Ao saber do caso do Professor, a Sociedade da Província, agarra-se às mãos da ignorância, do falso moralismo, do desejo de massificação do outro, do senso-comum, da repressão sexual e do politicamente correto para destroçá-lo. Enquanto a Polícia o acusa de corromper menores, a Sociedade, por não saber bem que crime é esse, o acusa de pedofilia, sem saber ao certo a idade das garotas que estavam com ele no motel, e atribui o crime – mesmo que o Professor ainda não tenha sido condenado pela Justiça – à sua falta de Deus no coração. (Ocupados em destruir o Professor, os adultos da Sociedade deixam as filhas de cinco anos calçarem sandálias de salto para dançar funk e os filhos de nove anos entrarem em sites pornográficos.).
A Província julga, porém, o Professor não é o único mau elemento do caso. As três garotas, que também não possuem Deus no coração nem uma família bem estabelecida, são tão espúrias quanto ele. Mas são pobres – o que, para a Sociedade e sua legislação do politicamente correto, é um motivo válido para a redução da pena. Por isso, as meninas estão livres de ter o mesmo fim reservado à Faunia Farley.
Um castigo digno ao Professor, segundo a Sociedade, não é dar-lhe o mesmo fim de Coleman Silk – a morte – e, sim, um sofrimento em vida, na cadeia. Por desejar uma garota muito mais nova do que ele e transar com ela, “O Professor merece virar ‘bonequinha’, ser estuprado, apanhar na cadeia”, diz a Sociedade. “Não bastasse uma garota, três! Precisa de três?”, considera a Sociedade, ignorando o fato de que as garotas 40 anos mais jovens que o Professor têm um corpo com curvas e lubrificação, e muitas delas já sabem seduzir um rapaz de 20 e poucos anos que lhes interessa – como aqueles de costas largas, corpos com apenas 8% de gorduras, dirigindo um carro ganho do pai. As garotas do caso, certamente, pensam no que comprar com o dinheiro pago pelo Professor.
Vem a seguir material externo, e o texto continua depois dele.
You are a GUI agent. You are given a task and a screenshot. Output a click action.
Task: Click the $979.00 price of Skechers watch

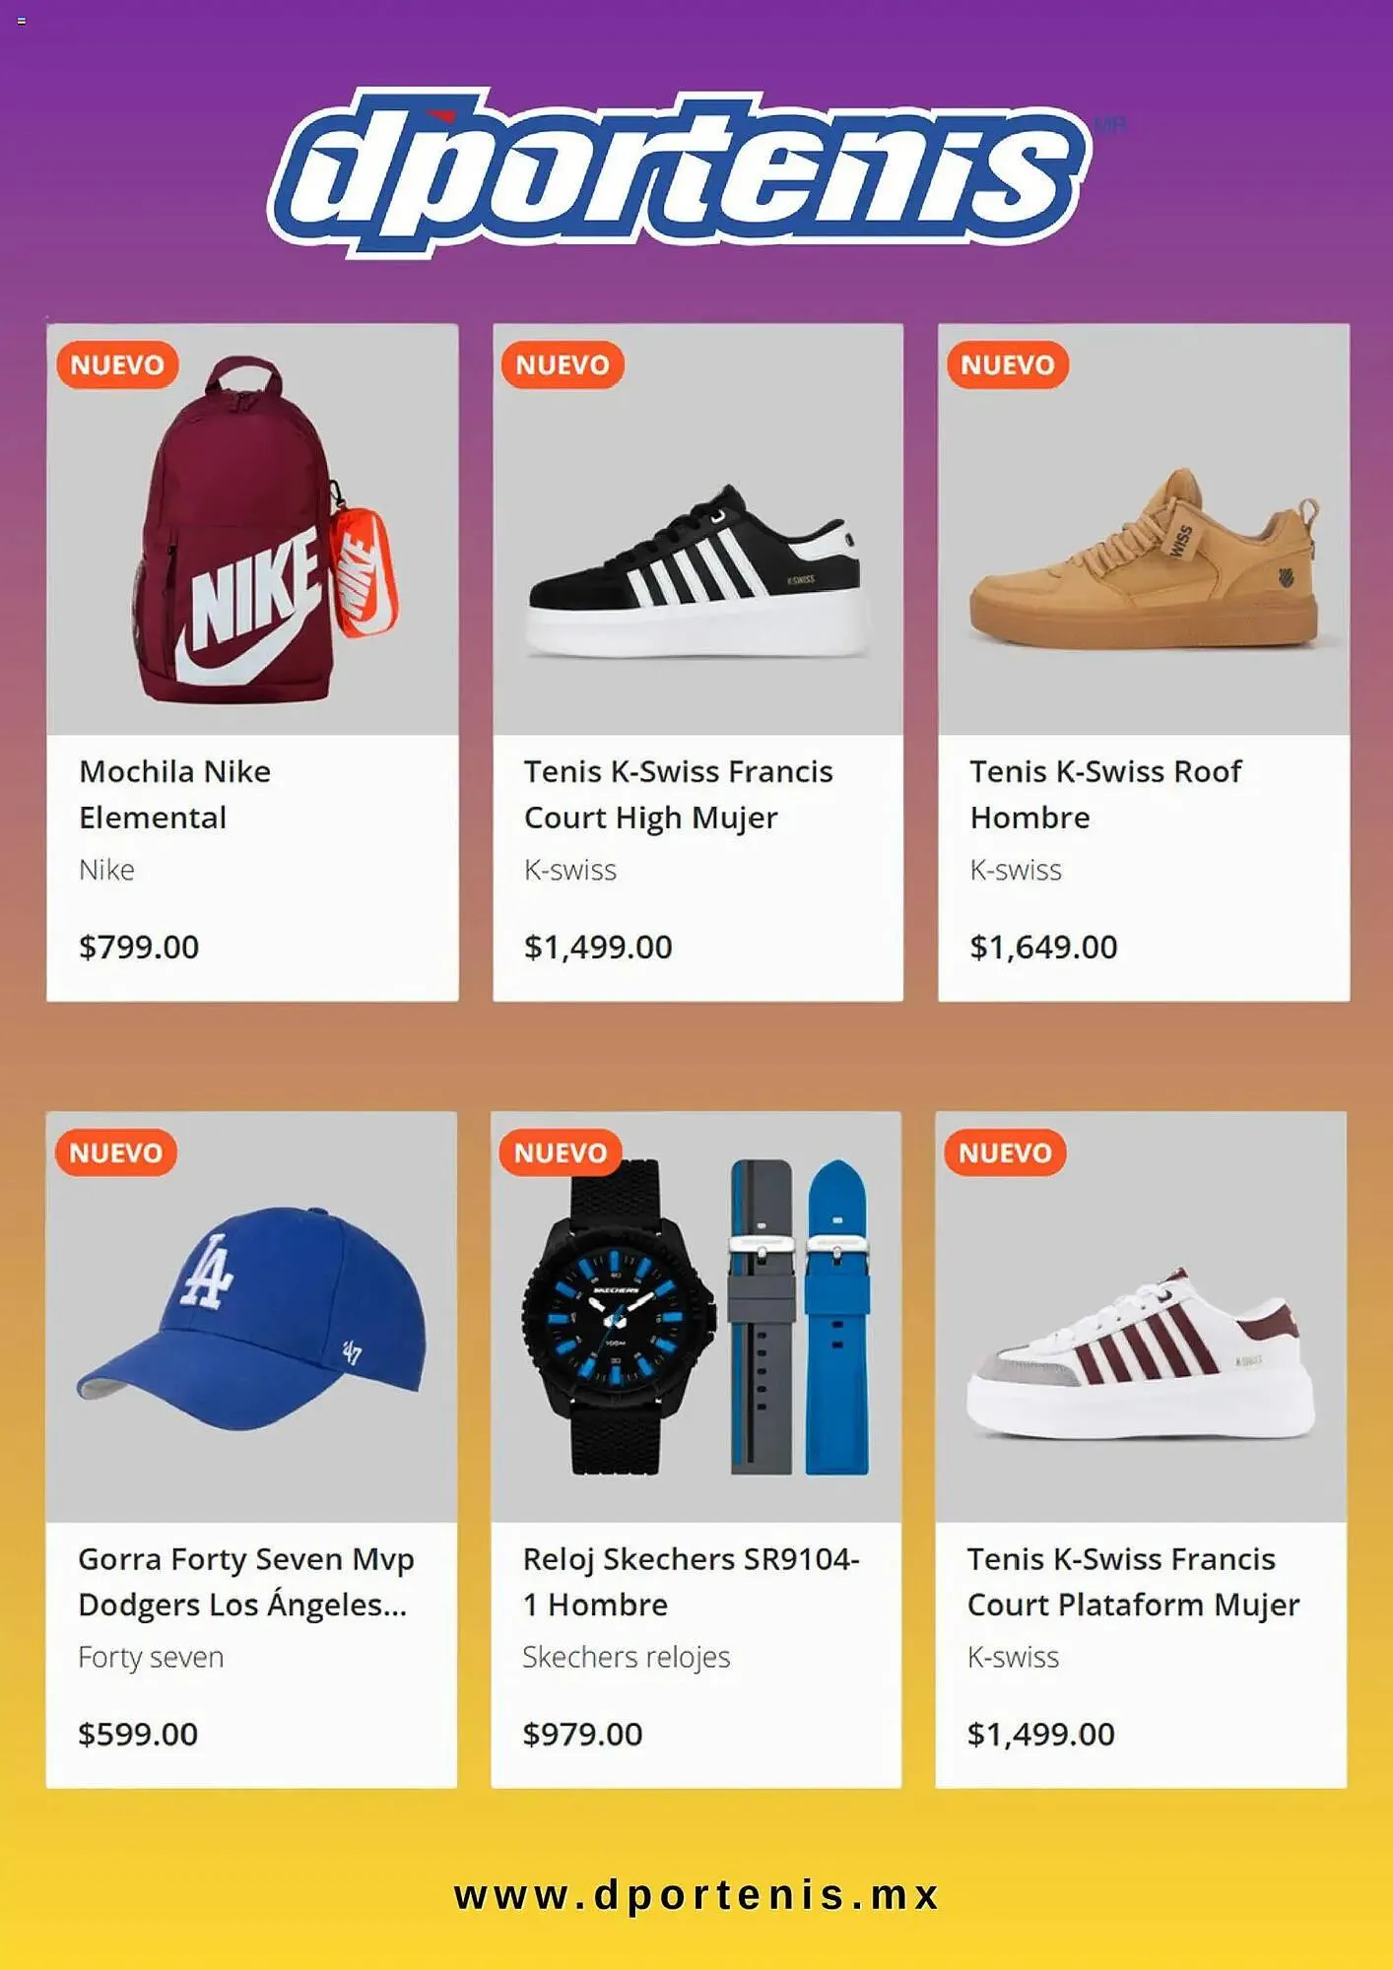pyautogui.click(x=582, y=1734)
Senão, seus pais, que a Sociedade não julgou nem condenou, cumprem essa função.
Praguejando o estupro, a agressão e a humilhação do Professor, a Província esqueceu de se perguntar:
“Será que ele usou Viagra?”, sem fazer qualquer analogia com Coleman Silk ou qualquer outro romance do Philip Roth, dado que, se nem Paulo Coelho vende muito por aquelas bandas, quem dirá o autor de A Marca Humana.
Além disso, ninguém foi criativo o suficiente para pensar numa nova versão da pornochanchada O Homem de Itu, baseado nesse caso – e mantendo-se o título original, evidentemente.